- REQUIRED WORK -
The answer must consist solely of the lines from the one containing "Task: Select 数据校验 item in button list" through the last line of the records, set down exactly and without any pictures.

- Saved data entries -
═══

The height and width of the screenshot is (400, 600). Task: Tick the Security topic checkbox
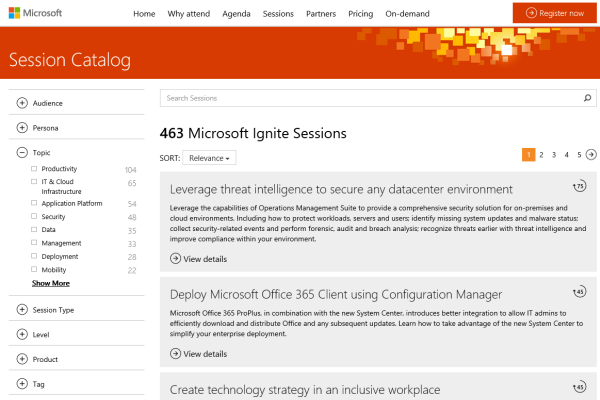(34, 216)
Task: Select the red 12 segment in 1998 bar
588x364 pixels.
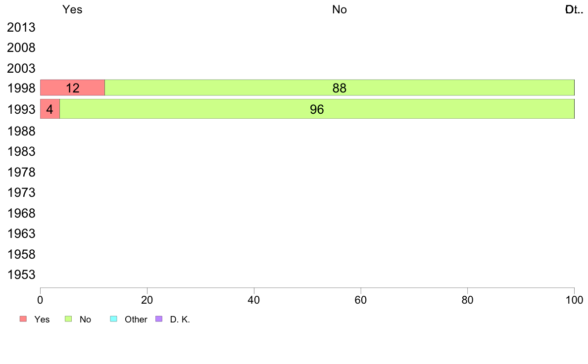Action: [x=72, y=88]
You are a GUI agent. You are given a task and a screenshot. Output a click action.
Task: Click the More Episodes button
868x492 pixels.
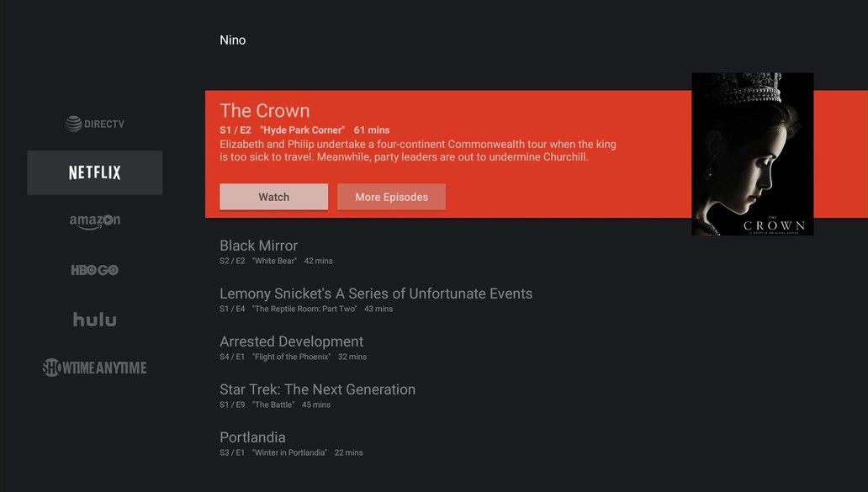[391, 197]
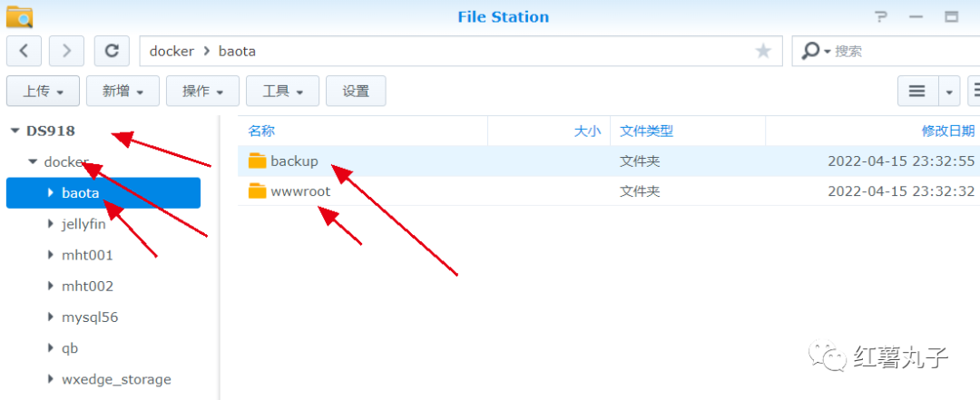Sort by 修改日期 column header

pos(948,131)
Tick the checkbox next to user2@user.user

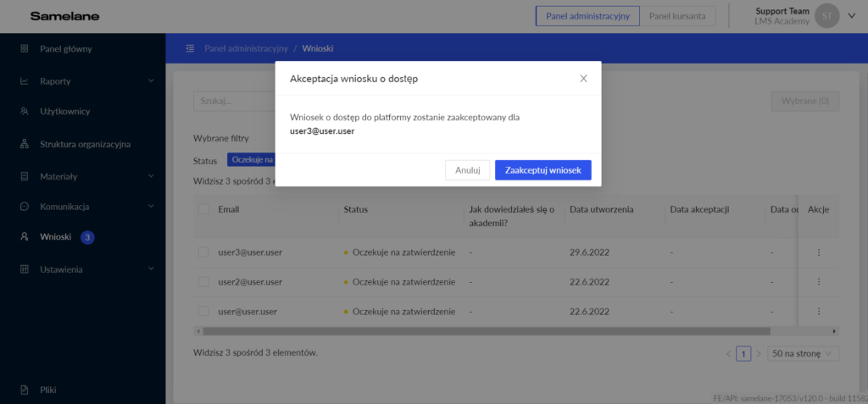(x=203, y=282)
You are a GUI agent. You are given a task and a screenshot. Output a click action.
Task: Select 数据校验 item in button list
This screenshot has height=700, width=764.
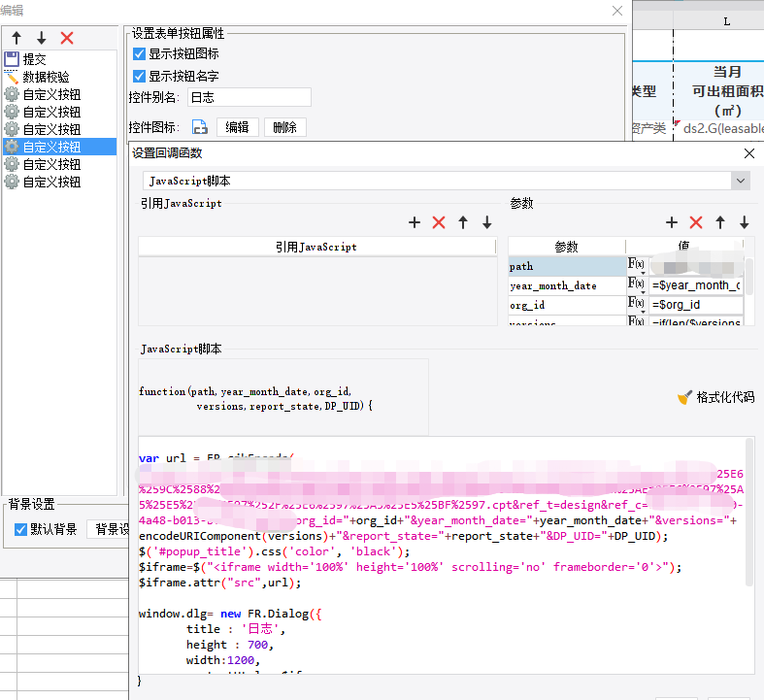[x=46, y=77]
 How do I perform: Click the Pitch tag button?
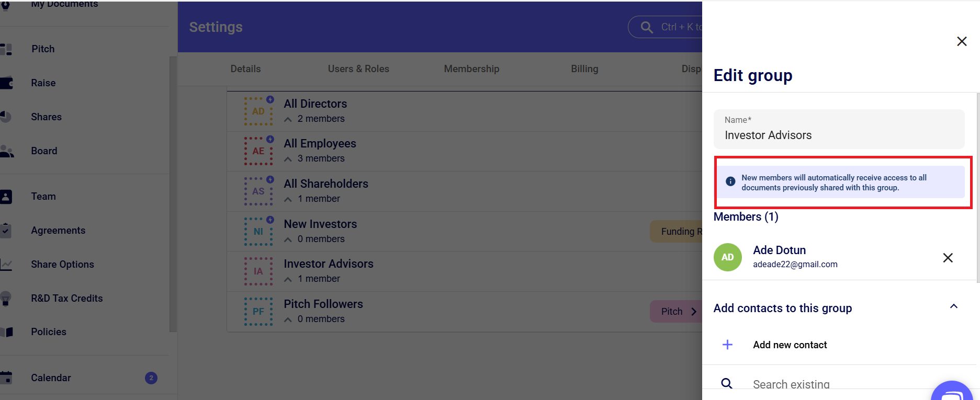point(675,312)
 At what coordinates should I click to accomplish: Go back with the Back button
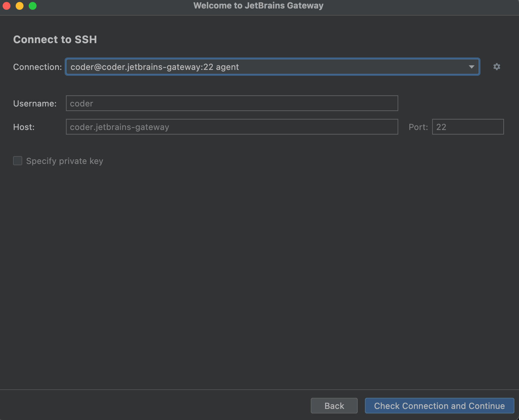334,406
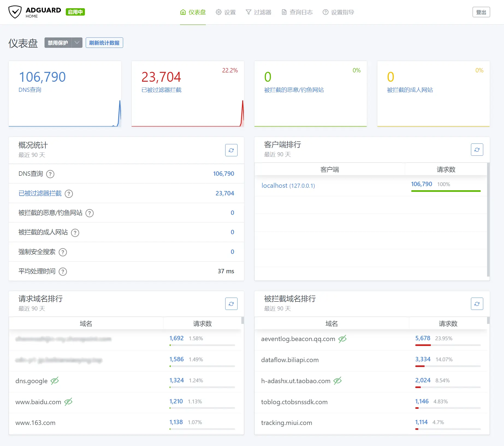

═══

- TASK OUTPUT -
Task: Select 数据校验 item in button list
This screenshot has height=700, width=764.
[x=46, y=77]
 How do I perform: Click the Pitch tag button?
point(675,312)
 At what coordinates should I click to accomplish: Go back with the Back button
334,406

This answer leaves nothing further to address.